My husband is currently studying permaculture, which means that every aspect of our lives is currently being assessed for how sustainable it is. The term permaculture comes from the words permanent and culture and it is a philosophy and design process that is inspired by natural ecosystems, which are more sustainable than the systems that modern life has been built on. The desired end point being a system that is not dependent on fossil fuels, and works efficiently with the minimum amount of maintenance work necessary.
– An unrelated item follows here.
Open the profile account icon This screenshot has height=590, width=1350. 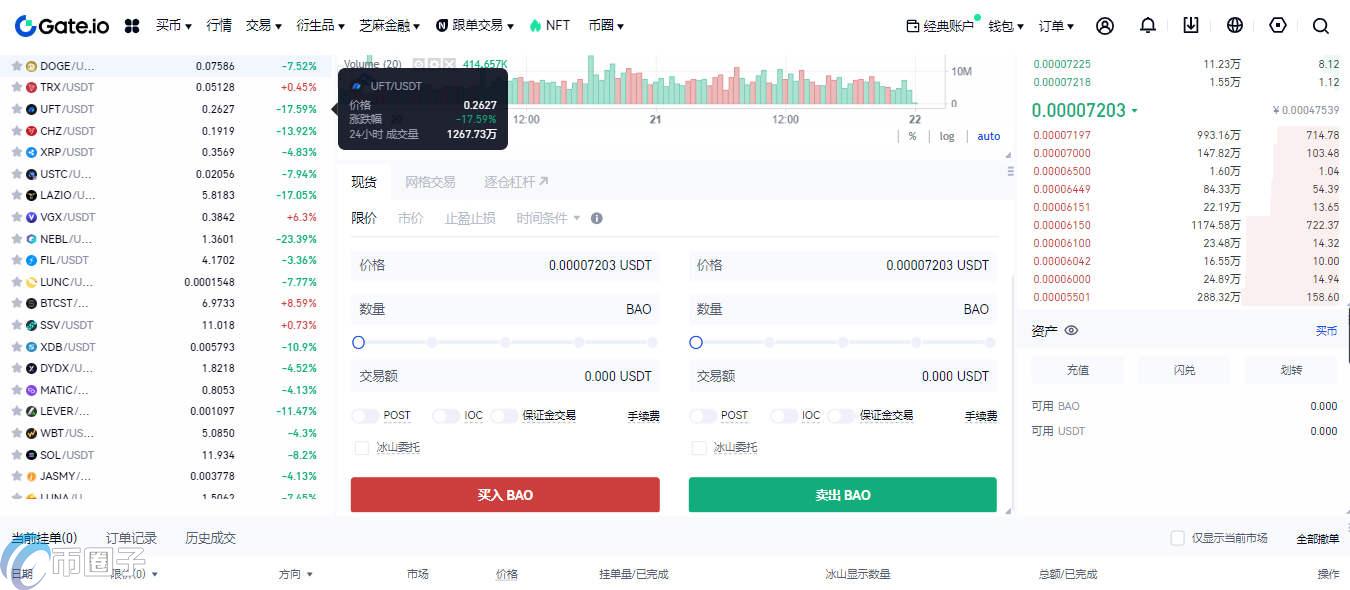coord(1105,25)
As a herbalist, I have found it really interesting to think about how sustainable it is to use herbs for healthcare. While modern medicine is completely dependent on fossil fuels for the production and transportation of pharmaceutical drugs, herbal medicines can be wild-harvested, or grown in private or community gardens. However, that doesn’t necessarily mean that they are. Many of us herbalists in the West have appropriated particularly useful herbs from the East, and while some can be cultivated here, it is hard or impossible to grow others and these are shipped in from abroad. I’d like to spend more time trying to find local herbs that can fill the shoes (or roots!) of some I depend on from China or India, but can’t grow here. It is more rewarding to grow herbs yourself rather than buying them from a wholesale company, it enables you to get to know the plants much better and encourages you out into nature, which is good for the soul.
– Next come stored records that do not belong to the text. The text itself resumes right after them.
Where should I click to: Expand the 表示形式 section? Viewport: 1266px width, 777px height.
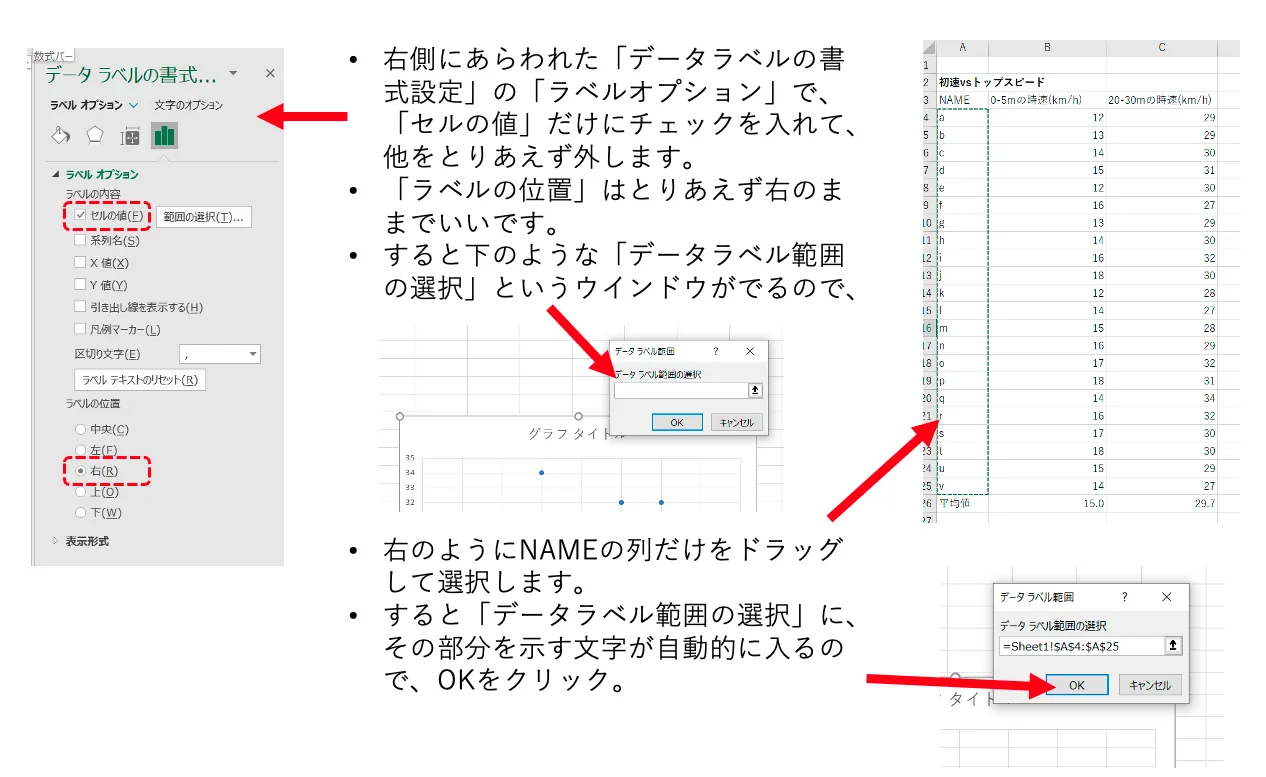(57, 541)
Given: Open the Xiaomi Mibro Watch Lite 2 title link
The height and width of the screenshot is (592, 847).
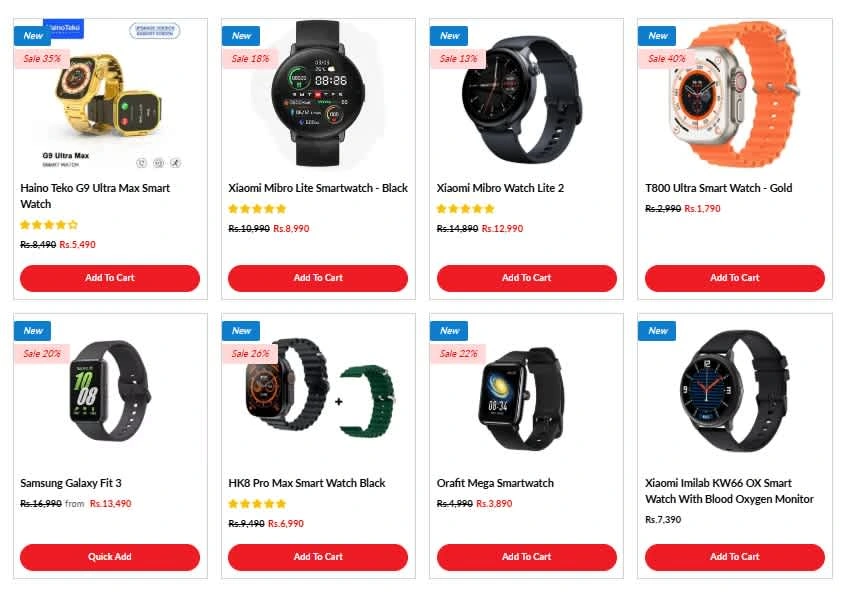Looking at the screenshot, I should (x=500, y=188).
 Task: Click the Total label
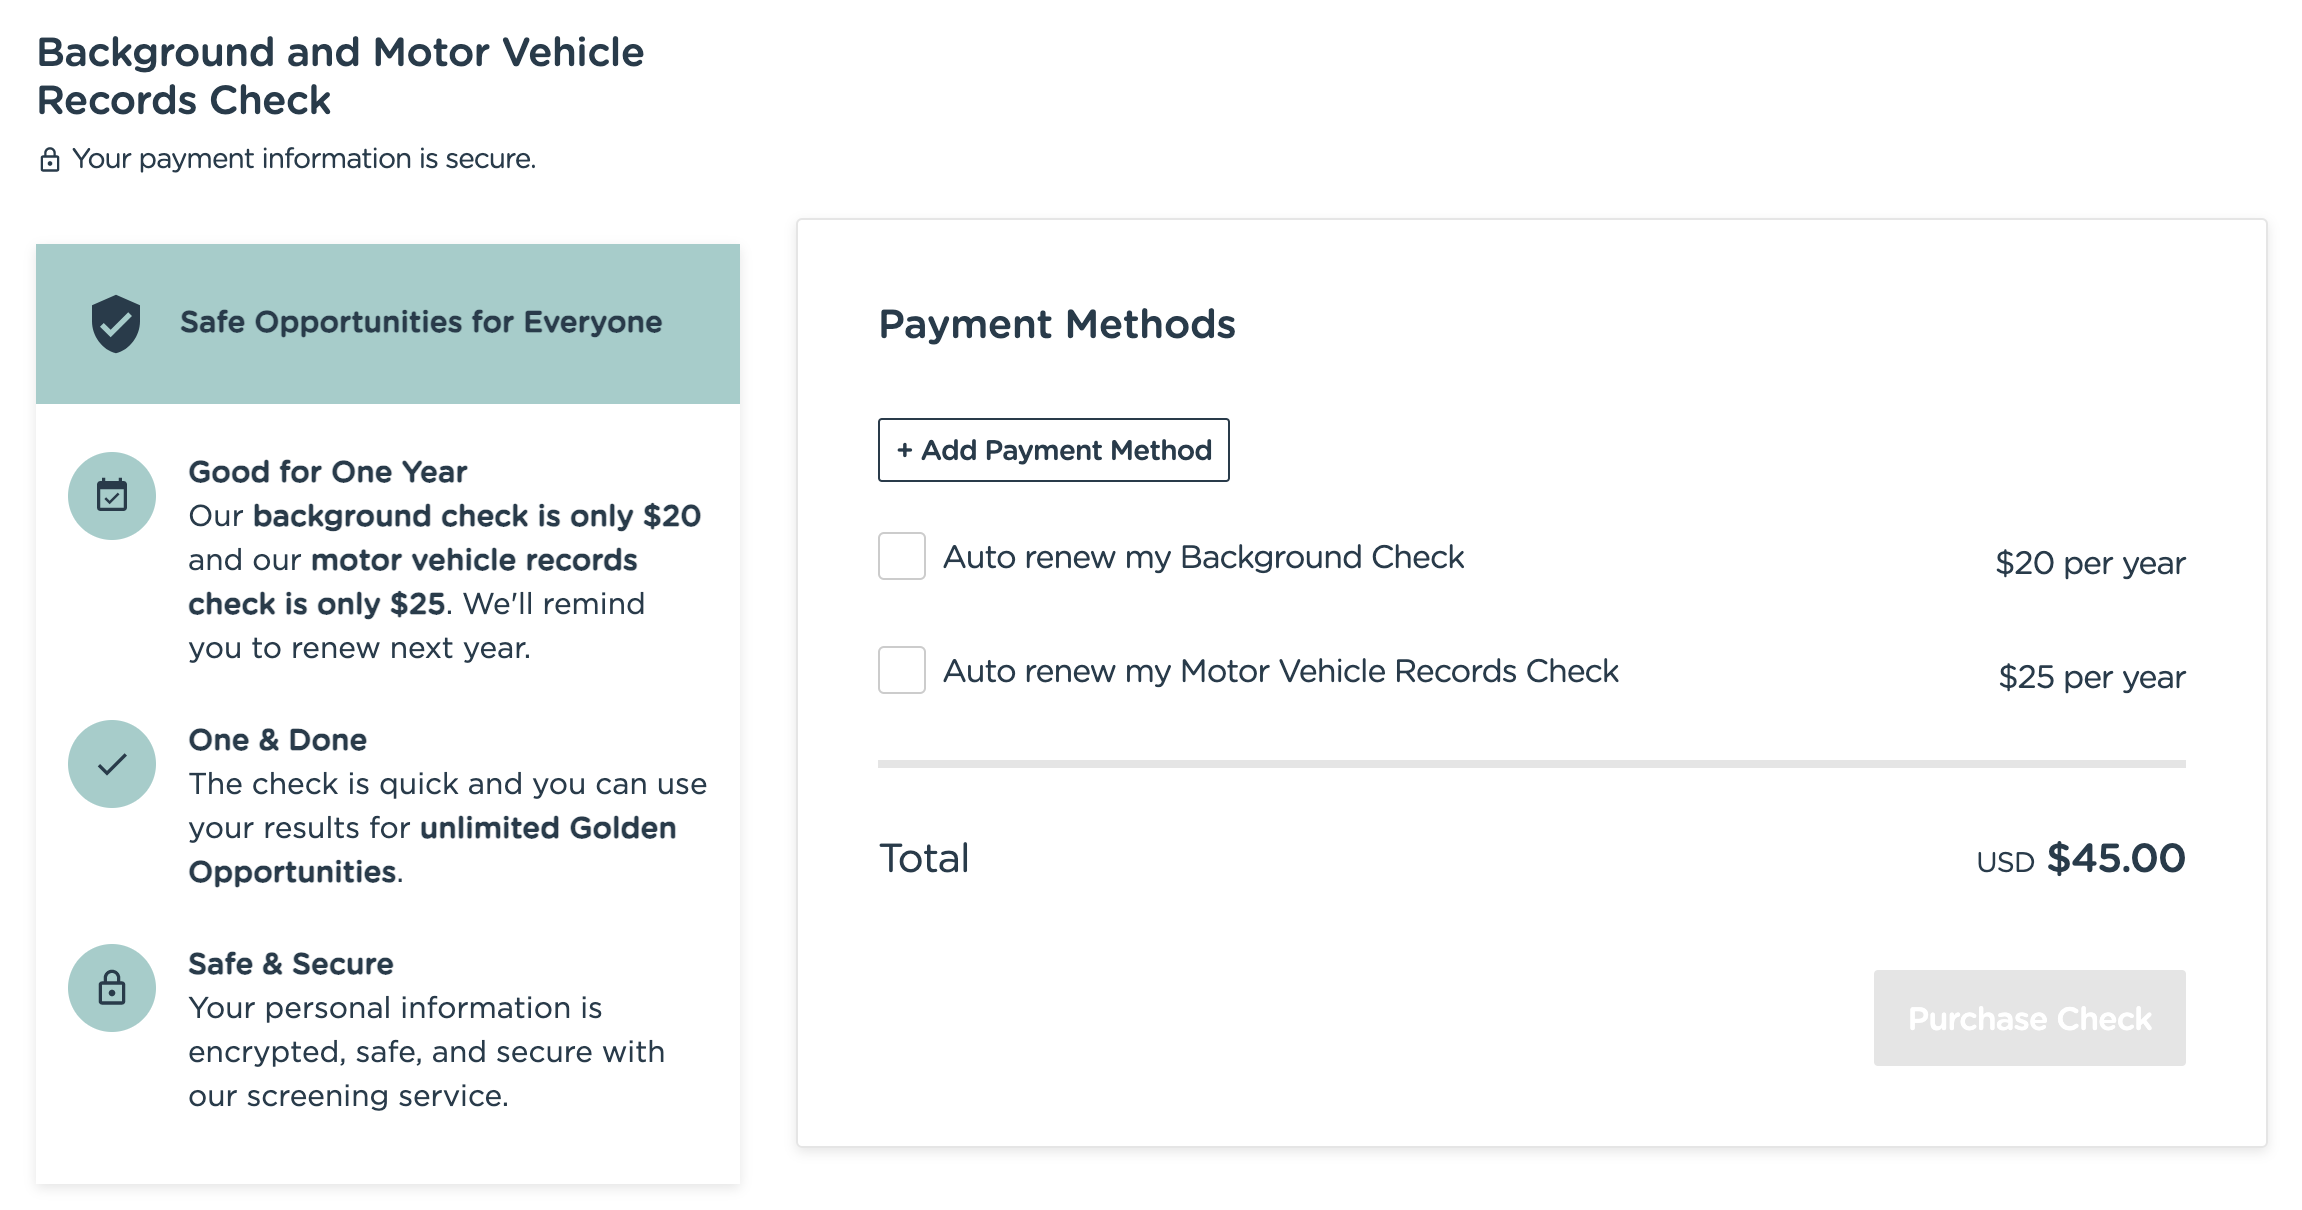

Another aspect of herbal medicine that contributes to its sustainability and lives up to permaculture principles is its holistic approach to health – permaculture takes in every aspect of a system, and herbalism addresses the person as a whole. All aspects of a person’s life and wellbeing are assessed, including emotional wellbeing, lifestyle and diet. As many of these factors can contribute to good or ill health, addressing them is essential to achieving wellness. The herbs help to gently coax the body into better balance, while easing symptoms and supporting people as they work out how to live their life in the best way for them.
Many herbalists are interested in sustainability and permaculture and I can see why, there’s a natural connection.